Dana Rp380 juta digunakan untuk pembongkaran saluran lama, pengurukan tanah, pemasangan beton baru, serta perbaikan aspal jalan. Seluruh proses dikerjakan oleh dinas terkait bersama kontraktor rekanan.
“Kami targetkan dua minggu selesai, cuaca mendukung. Kalau hujan terus, bisa molor,” ujar seorang pejabat di lingkungan Suku Dinas Sumber Daya Air Jakarta Selatan yang meminta namanya tidak dikutip.
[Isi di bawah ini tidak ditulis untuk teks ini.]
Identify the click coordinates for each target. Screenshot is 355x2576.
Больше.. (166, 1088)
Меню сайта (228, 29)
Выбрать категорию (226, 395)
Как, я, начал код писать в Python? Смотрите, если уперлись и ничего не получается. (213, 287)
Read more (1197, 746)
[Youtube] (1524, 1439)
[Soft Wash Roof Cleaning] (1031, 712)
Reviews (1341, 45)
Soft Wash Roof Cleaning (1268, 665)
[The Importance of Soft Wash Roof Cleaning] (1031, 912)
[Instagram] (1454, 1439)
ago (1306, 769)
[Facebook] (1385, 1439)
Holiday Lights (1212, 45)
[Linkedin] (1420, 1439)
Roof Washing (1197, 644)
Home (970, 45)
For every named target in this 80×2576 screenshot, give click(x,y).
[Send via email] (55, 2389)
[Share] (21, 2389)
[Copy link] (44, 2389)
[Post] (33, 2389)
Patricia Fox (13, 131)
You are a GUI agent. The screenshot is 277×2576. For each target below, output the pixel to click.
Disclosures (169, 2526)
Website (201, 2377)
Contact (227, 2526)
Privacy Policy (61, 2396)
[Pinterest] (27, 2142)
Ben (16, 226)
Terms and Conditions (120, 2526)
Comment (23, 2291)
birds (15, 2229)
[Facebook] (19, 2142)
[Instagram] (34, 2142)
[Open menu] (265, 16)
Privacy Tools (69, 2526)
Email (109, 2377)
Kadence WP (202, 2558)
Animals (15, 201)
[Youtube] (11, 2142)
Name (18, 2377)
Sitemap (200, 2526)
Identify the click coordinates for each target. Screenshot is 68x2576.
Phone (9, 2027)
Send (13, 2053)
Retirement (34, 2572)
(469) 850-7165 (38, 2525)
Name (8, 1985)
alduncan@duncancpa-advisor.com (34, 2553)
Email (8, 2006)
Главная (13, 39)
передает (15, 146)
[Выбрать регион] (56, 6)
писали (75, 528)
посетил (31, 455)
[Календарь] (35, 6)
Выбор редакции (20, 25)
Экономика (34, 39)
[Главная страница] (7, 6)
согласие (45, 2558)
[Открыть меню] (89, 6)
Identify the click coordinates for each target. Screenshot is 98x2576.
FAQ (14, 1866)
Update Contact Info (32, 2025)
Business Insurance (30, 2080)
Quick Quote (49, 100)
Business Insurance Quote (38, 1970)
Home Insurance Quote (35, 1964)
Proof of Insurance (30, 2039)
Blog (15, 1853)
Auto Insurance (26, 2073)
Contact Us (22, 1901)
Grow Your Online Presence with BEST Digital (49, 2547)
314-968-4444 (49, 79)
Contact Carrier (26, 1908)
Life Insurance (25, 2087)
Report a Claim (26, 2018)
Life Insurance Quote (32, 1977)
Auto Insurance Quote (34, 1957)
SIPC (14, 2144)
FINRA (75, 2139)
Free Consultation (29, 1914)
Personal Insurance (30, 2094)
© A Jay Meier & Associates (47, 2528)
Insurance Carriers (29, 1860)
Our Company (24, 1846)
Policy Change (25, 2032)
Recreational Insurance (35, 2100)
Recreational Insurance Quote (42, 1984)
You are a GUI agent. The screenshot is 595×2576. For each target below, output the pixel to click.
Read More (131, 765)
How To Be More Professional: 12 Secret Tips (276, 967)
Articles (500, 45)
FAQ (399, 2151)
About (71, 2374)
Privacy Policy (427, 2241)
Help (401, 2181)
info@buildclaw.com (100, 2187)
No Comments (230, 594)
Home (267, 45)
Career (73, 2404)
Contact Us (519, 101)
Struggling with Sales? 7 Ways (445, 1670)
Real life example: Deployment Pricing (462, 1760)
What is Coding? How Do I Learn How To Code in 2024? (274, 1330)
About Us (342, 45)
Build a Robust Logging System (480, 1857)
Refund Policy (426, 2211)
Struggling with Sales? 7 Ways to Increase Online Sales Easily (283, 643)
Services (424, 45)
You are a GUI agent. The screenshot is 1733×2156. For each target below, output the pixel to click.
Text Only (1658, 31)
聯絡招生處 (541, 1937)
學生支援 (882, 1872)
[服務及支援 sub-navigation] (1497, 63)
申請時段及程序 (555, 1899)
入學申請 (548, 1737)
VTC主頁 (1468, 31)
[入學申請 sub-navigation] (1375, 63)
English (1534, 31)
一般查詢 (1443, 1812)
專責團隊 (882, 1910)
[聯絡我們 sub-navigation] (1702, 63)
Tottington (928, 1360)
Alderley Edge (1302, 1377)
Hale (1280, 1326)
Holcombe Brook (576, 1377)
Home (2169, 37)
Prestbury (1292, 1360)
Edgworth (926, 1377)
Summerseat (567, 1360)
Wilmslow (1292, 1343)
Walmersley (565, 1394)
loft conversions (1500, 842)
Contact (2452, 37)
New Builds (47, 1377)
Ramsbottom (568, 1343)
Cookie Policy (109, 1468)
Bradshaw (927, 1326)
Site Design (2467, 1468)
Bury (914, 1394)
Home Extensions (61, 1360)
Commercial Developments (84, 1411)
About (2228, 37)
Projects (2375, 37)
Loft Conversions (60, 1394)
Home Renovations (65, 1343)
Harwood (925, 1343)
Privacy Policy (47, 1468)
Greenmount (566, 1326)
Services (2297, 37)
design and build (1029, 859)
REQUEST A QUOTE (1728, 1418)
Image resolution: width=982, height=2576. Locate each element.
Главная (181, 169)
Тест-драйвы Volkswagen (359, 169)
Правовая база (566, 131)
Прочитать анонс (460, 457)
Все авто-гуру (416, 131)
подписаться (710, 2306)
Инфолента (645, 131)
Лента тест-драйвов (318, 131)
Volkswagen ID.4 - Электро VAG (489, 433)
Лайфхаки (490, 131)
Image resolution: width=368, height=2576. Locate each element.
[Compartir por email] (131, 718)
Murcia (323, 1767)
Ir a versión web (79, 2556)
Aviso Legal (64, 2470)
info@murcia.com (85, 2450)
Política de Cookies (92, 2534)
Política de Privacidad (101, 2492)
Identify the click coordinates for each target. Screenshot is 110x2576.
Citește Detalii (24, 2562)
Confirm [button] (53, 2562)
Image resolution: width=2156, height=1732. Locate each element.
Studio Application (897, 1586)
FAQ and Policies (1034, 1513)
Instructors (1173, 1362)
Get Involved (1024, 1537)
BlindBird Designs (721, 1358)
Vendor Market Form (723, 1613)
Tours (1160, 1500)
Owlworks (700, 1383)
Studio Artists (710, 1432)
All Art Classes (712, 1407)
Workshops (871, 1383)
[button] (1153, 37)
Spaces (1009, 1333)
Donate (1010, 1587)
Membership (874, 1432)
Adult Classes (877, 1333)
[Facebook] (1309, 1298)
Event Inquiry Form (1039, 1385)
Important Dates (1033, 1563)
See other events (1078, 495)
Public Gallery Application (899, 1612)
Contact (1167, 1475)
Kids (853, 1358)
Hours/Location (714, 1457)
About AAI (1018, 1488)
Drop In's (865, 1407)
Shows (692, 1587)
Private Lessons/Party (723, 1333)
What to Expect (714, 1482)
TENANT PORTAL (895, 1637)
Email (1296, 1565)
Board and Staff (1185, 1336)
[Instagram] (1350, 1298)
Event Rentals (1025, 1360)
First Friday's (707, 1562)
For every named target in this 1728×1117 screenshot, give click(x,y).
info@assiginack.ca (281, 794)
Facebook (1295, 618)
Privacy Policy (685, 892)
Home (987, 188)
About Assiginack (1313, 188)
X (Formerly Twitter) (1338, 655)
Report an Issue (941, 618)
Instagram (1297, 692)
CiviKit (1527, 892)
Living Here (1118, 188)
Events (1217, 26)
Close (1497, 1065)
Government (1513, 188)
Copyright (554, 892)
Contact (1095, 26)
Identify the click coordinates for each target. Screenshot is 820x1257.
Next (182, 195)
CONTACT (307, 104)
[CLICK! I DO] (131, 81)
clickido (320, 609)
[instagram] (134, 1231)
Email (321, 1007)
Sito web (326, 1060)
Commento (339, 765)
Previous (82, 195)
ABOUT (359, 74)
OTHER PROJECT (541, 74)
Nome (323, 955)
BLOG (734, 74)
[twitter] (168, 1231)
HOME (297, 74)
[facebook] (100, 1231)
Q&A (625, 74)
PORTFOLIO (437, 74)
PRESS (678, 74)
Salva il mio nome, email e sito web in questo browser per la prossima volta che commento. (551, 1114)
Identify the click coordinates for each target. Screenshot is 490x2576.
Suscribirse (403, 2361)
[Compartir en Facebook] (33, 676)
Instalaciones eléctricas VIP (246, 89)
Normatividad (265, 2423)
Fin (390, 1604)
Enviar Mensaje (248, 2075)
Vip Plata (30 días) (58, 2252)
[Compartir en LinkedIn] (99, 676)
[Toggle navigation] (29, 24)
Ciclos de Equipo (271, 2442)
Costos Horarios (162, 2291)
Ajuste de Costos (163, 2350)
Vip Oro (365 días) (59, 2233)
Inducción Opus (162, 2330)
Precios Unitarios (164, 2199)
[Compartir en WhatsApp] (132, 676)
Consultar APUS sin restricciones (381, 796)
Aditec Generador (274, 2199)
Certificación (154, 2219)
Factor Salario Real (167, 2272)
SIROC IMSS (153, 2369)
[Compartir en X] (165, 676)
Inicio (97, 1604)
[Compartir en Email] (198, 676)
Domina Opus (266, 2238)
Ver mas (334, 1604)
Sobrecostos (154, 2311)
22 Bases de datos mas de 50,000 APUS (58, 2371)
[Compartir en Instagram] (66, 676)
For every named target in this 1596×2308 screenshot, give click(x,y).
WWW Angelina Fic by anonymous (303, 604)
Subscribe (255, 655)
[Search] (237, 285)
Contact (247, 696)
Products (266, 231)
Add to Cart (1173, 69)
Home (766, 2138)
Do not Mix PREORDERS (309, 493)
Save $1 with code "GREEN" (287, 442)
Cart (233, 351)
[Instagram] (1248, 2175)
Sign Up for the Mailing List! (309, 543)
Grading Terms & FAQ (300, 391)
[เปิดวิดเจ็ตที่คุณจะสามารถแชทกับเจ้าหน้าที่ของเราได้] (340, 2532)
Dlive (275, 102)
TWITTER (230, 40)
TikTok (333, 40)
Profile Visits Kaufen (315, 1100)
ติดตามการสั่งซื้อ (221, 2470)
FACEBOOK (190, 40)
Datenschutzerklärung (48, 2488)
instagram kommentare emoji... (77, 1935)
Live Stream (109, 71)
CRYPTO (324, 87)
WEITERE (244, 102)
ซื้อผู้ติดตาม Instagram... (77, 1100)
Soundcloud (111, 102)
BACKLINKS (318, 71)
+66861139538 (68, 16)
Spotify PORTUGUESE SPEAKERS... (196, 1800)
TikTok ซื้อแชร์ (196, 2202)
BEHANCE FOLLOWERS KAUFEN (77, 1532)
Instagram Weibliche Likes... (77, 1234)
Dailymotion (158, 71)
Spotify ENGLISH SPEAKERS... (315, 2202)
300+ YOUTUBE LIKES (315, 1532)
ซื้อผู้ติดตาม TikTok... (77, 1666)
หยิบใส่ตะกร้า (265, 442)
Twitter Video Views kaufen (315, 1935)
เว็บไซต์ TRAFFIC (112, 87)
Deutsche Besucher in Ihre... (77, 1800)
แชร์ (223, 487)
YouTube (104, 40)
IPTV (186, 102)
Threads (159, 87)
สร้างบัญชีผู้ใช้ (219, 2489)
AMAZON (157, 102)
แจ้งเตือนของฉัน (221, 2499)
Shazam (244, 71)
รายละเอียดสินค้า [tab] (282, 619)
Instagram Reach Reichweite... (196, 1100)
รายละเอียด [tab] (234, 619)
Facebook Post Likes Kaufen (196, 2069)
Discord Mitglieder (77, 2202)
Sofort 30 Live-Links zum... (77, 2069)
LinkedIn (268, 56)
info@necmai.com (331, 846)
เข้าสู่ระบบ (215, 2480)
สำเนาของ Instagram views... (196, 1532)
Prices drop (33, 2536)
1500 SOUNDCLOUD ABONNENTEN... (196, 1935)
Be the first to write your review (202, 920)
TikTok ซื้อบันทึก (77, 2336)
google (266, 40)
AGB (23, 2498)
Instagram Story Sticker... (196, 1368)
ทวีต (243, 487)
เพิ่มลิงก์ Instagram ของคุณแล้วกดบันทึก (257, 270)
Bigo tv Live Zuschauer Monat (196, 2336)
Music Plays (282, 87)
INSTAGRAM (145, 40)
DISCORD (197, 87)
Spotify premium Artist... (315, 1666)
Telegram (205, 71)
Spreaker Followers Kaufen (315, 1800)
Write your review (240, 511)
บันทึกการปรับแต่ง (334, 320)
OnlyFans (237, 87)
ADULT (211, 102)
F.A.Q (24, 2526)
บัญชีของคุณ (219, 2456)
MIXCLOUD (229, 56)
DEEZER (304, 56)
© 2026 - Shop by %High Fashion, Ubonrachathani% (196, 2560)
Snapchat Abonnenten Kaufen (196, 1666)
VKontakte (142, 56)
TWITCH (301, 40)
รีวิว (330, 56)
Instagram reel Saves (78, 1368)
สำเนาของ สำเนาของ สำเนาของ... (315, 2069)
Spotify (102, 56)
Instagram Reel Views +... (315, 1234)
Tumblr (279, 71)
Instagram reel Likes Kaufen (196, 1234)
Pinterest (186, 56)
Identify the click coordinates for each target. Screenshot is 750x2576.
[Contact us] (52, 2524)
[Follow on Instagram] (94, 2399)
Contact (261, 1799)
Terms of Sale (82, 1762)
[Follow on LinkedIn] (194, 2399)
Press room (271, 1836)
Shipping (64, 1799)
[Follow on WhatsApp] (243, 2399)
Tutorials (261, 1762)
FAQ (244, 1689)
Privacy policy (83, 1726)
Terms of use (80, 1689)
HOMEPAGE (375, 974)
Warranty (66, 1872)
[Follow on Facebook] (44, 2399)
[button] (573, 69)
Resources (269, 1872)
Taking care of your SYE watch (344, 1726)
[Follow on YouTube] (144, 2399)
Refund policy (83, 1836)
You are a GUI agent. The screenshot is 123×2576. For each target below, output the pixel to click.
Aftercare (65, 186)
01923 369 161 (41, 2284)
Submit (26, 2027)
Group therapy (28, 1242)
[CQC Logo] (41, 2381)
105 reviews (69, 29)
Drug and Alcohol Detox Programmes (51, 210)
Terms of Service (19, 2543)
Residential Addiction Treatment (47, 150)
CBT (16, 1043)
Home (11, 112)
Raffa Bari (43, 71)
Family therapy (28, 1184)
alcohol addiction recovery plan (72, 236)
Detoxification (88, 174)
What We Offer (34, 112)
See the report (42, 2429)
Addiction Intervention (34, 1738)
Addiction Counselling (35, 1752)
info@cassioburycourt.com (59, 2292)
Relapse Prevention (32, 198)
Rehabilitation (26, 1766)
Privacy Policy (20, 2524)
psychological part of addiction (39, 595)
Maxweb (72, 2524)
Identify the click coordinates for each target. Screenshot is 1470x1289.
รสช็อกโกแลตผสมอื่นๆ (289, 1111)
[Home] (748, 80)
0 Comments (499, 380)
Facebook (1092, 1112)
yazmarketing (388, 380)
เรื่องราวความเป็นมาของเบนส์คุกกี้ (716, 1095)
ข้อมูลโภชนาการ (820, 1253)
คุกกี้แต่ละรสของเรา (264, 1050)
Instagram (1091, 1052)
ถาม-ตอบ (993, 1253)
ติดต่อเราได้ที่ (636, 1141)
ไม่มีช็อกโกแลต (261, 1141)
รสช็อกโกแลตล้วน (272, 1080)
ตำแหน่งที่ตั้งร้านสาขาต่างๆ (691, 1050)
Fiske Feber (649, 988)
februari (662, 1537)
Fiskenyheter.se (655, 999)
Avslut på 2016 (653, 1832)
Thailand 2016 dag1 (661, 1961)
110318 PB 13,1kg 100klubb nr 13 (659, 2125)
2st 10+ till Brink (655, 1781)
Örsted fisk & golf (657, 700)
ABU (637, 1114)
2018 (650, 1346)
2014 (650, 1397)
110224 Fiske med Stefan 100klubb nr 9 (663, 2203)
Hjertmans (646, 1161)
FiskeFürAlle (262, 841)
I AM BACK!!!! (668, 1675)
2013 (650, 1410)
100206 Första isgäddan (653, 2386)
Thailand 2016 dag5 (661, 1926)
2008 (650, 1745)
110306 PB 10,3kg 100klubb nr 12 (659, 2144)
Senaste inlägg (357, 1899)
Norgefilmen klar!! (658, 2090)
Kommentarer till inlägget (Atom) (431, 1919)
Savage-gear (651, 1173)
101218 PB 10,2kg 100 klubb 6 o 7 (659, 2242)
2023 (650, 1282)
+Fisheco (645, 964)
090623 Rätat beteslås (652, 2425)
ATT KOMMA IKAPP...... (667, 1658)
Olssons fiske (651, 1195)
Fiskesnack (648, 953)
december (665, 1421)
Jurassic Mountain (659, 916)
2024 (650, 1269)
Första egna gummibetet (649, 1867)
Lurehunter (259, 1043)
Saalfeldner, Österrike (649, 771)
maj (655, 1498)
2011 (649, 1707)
Selama pengerjaan, satu lajur jalan ditutup untuk kendaraan. Petugas memasang rambu dan water barrier di sekitar lokasi proyek.
Kemacetan sempat terjadi di sekitar lokasi perbaikan, terutama pada jam sibuk pagi dan sore hari. Pengendara yang biasa melintas dari arah Pasar Minggu menuju Lenteng Agung harus bersabar akibat penyempitan jalan.
Warga setempat berharap perbaikan dilakukan secara permanen, bukan sekadar tambal sulam. “Sudah tiga kali ambles di titik yang sama. Harapannya kali ini diperbaiki total, jangan asal cor,” kata seorang pedagang di dekat lokasi.
Pemerintah kota berjanji akan memantau kualitas pengerjaan. Jika ditemukan cacat konstruksi dalam masa pemeliharaan, kontraktor wajib memperbaiki tanpa biaya tambahan.
Dinas Sumber Daya Air DKI Jakarta menyatakan akan melakukan inspeksi menyeluruh terhadap saluran air di kawasan Lenteng Agung. Pemeriksaan difokuskan pada titik-titik yang rawan longsor dan ambles.
Perbaikan saluran ini menjadi salah satu prioritas karena berada di jalur utama yang menghubungkan Jakarta Selatan dengan Depok. Kerusakan parah bisa mengganggu mobilitas ribuan pengguna jalan setiap hari.